» Required work
Make an exact copy of the lines from the one holding "Refresh the Top Payers data" through the end of the entries below, both ends kept, and of nothing else. Exclude pictures.
........
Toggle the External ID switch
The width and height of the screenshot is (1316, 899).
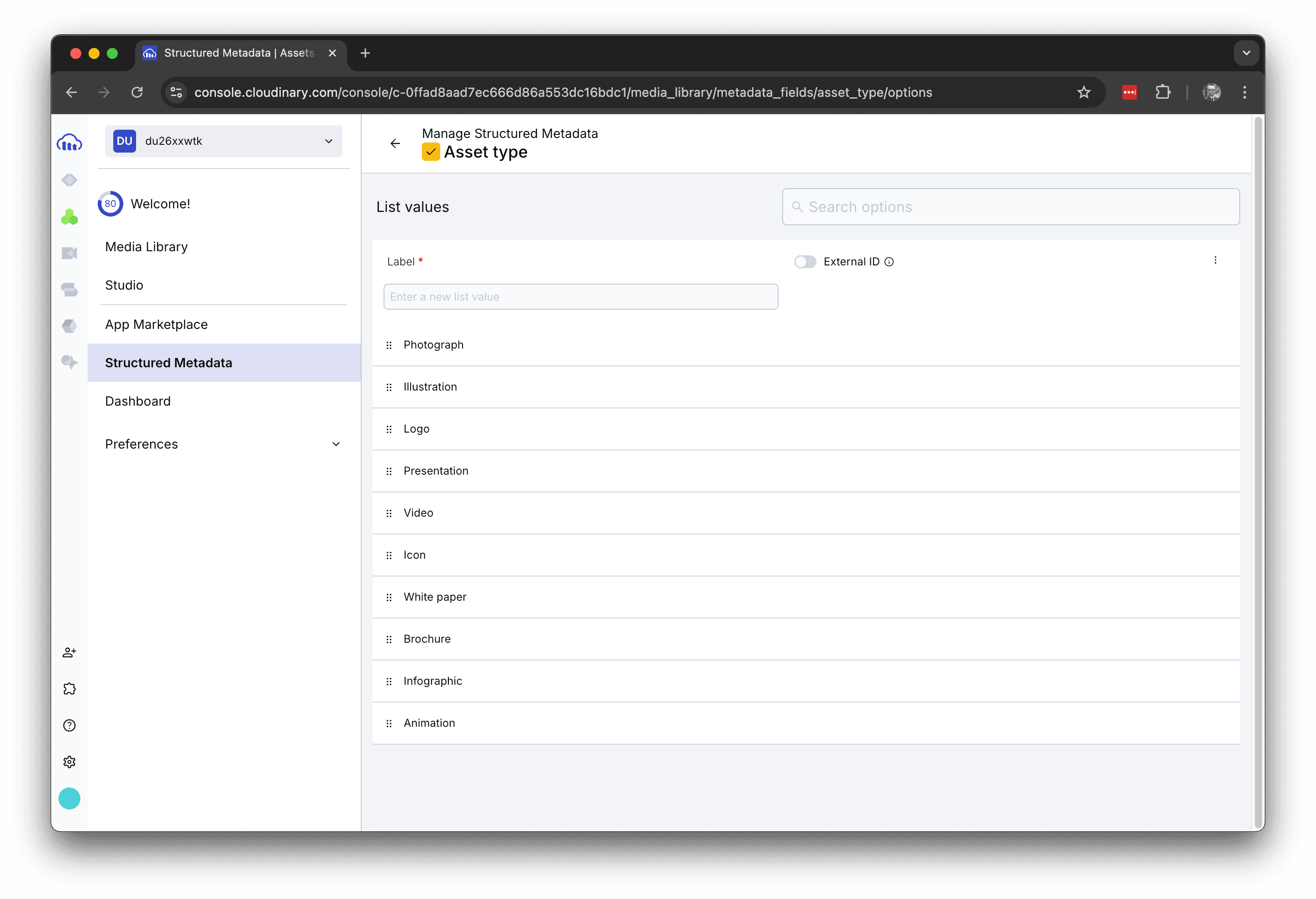805,262

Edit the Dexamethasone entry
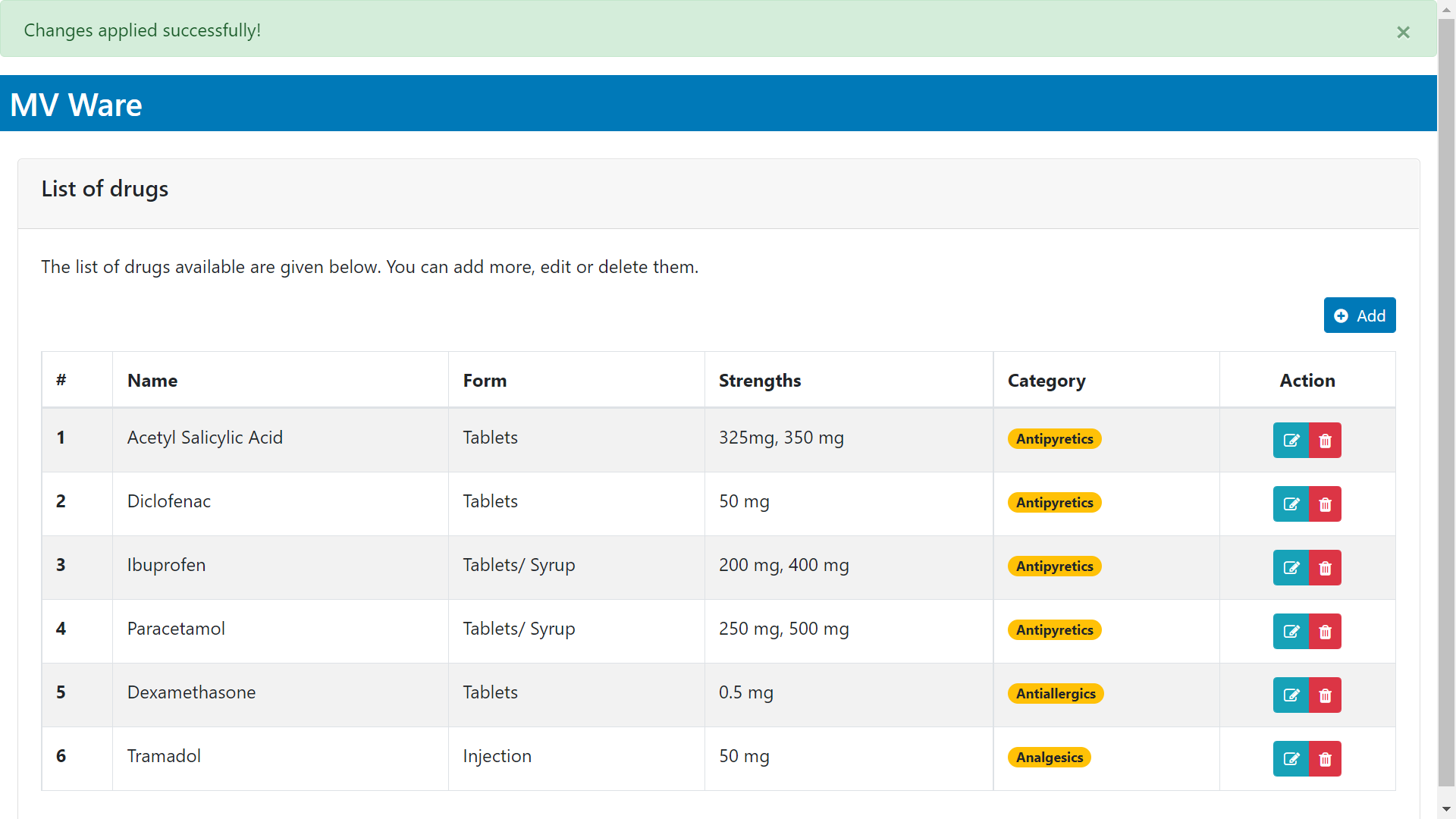[1291, 695]
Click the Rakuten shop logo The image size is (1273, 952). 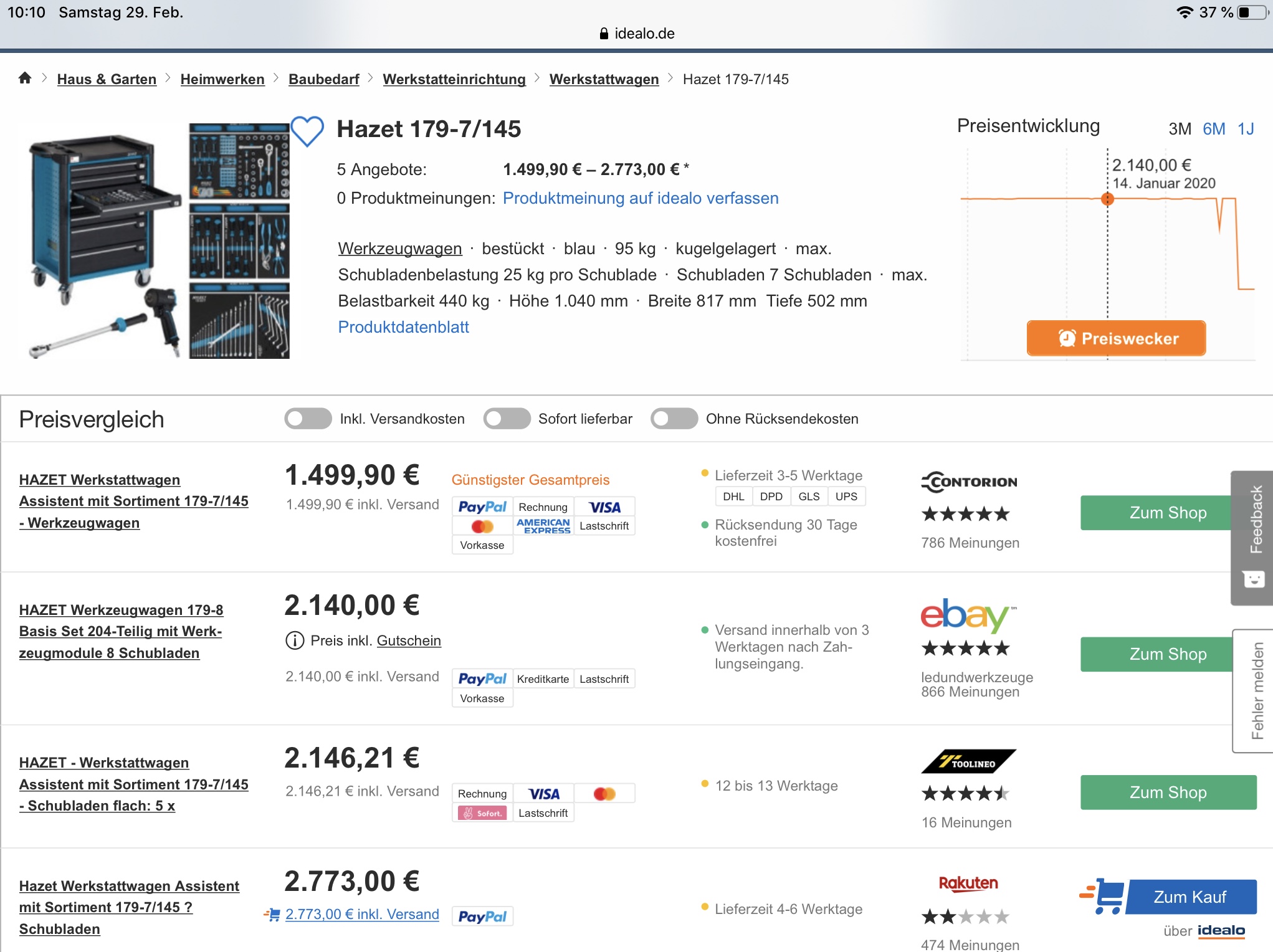click(968, 883)
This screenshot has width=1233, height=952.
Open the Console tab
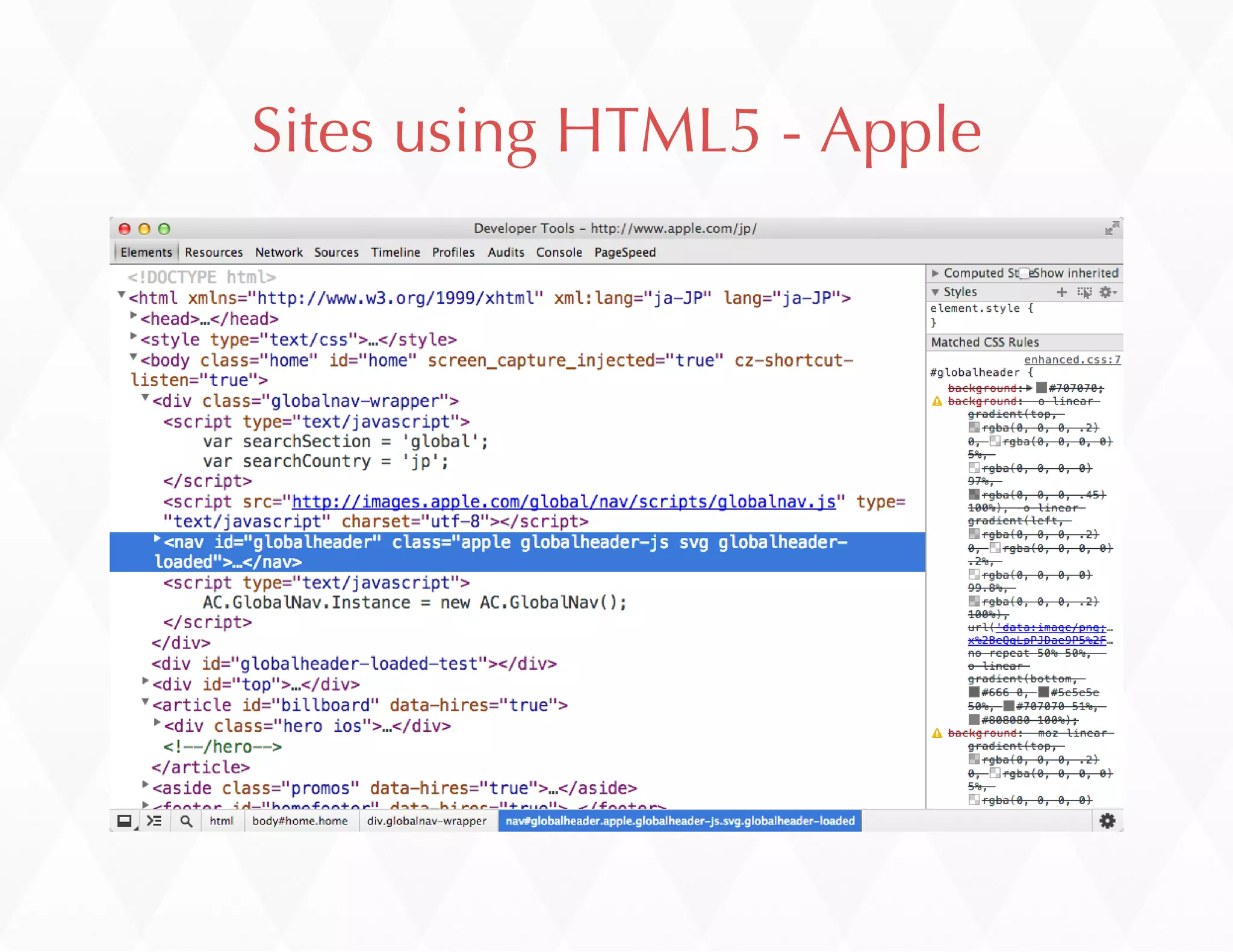pyautogui.click(x=559, y=252)
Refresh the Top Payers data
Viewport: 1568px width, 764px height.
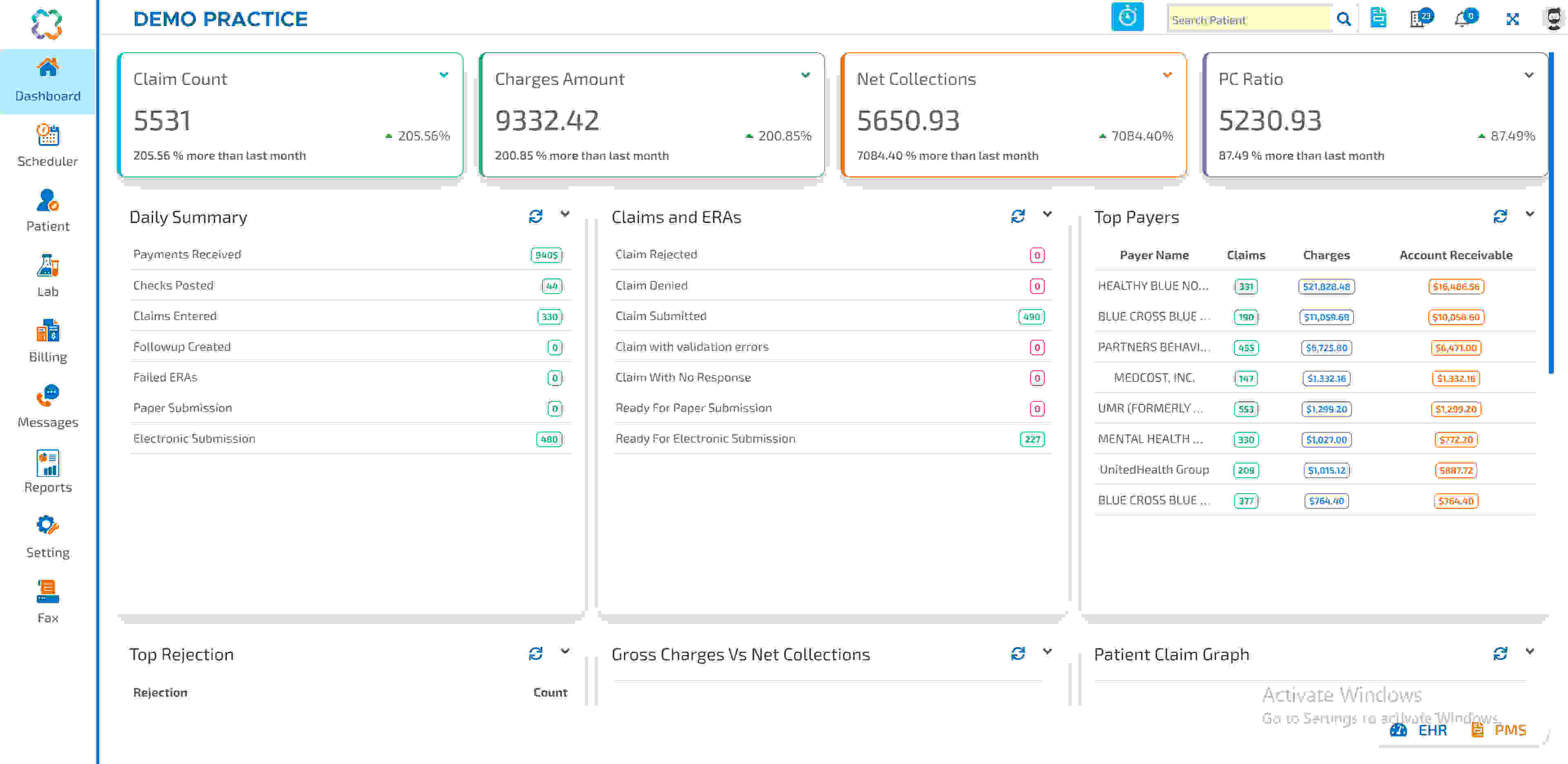coord(1501,216)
........
» Exercise result
Refresh the Top Payers data
Viewport: 1568px width, 764px height.
coord(1501,216)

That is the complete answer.